Great Stories are Abound

As I was just reading a couple of online newspapers and clicked on the sections with the amazing BUT true life stories about what people- mostly gals have experienced or what they do.
All I can say is that I seem to have a really boring life. I have never experienced such fascinating things and whether it be good or bad; I just seem to be left out and I don’t even have any gal friends who have experienced such things either….. I must have picked out the wrong friends!!!! So friends the sad truth is that I have to trade you in for a new group who are action packed with amazing stories…. I want action in my life!!!

I want action and gossip in my life not some normal everyday conversation about the latest fashion or my new cell phone or other boring topics. There was a gal who was addicted to eating burgers from some fast food restaurant and eats them for every meal.

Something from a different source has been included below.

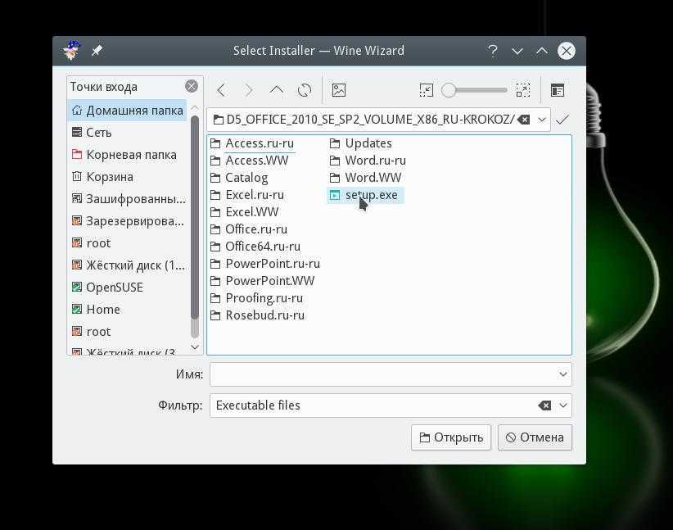This screenshot has width=673, height=530.
Task: Reload the current folder view
Action: pyautogui.click(x=305, y=90)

I really don’t know if I could eat soooooo many burgers because I am not a burger fan. Sorry folks!! But it is something to talk about and hey you make the newspaper.

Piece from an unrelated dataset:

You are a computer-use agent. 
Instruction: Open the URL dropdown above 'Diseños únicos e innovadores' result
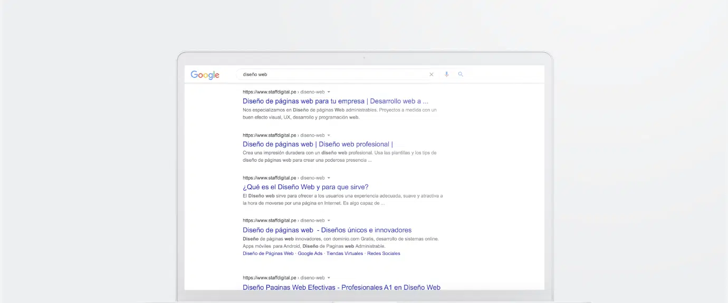(x=329, y=221)
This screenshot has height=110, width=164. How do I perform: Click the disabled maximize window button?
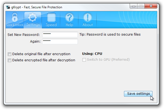141,6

Though the other poor gal who was changing the vacuum cleaner bag on her vacuum and found a pair of underwear from some other chick – Now that’s a reason to be upset with your guy… or?? Or did she place them there herself to get back at her guy for something???? The mystery of a great vacuum story is coming your way, so stay tuned for the vacuum cleaner saga in your area to find out what happens.

But there’s the chick who sold a relative’s house so she could get a lot of money. How she did this isn’t too clear and somehow I don’t think it would be as easy as they presented it. Somehow journalist today seem to have an imagination beyond belief, but then again they need to make a living too, so hey why not write some crazy articles about whatever they think would sell. I read it and had a good laugh.

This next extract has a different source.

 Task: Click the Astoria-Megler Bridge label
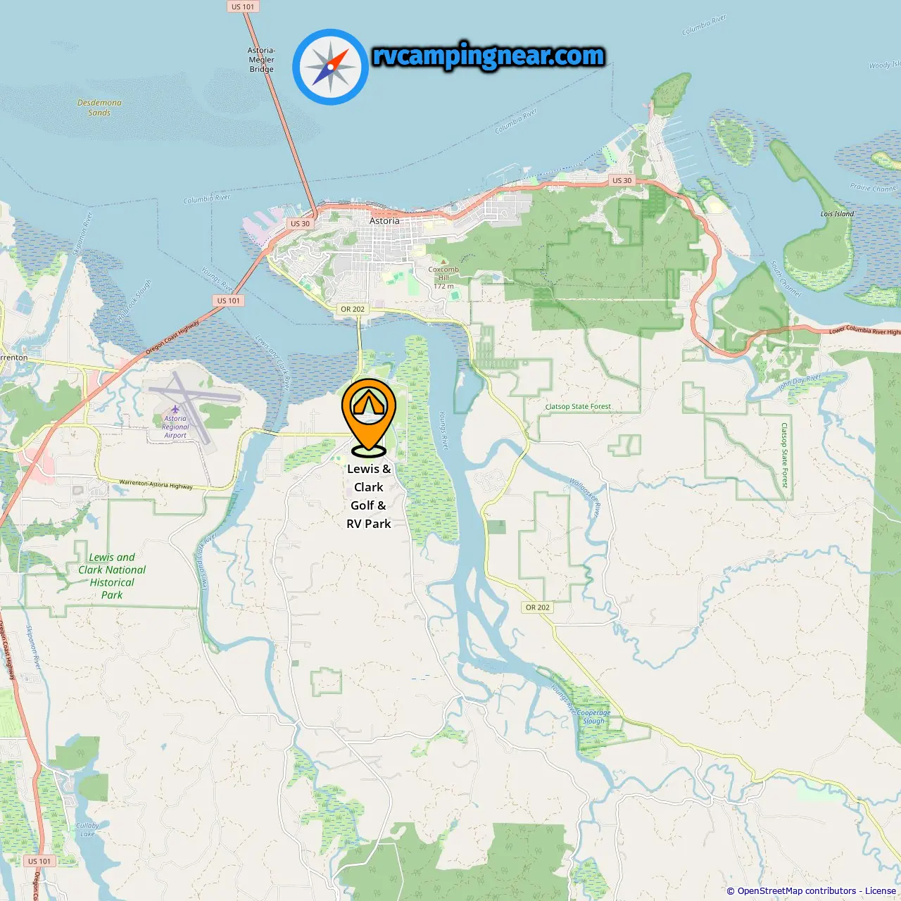(x=261, y=60)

Then there’s also some lonely gal who shares her place with one of those gray colored pigs. Now that could be a bit of a shocker if she met some guy and she said to him” let’s go back to my place” – there he is sitting in the living room while she is in the kitchen pouring 2 glasses of wine and the poor unsuspecting guy sitting there with other thoughts on his mind and is then confronted with a pig that crept up behind him… Now that could be a real date killer if you ask me!!!! So gals I would suggest forget having a pig as a house pet; just stick to the normal cat or dog to be on the safe side when you want to meet a guy.

Or to top things off the gal who spent all her money on horoscope calls and the other who spent a fortune on clothes… where do all these folks come from????? I have never even met a person who has experienced anything that would come close to all the articles about the goings on in their lives.
I want action and I hope this weekend that I can experience at least one thing that would make my life as moving as those gals in the newspapers. I will keep my eyes peeled and hope for an action packed weekend.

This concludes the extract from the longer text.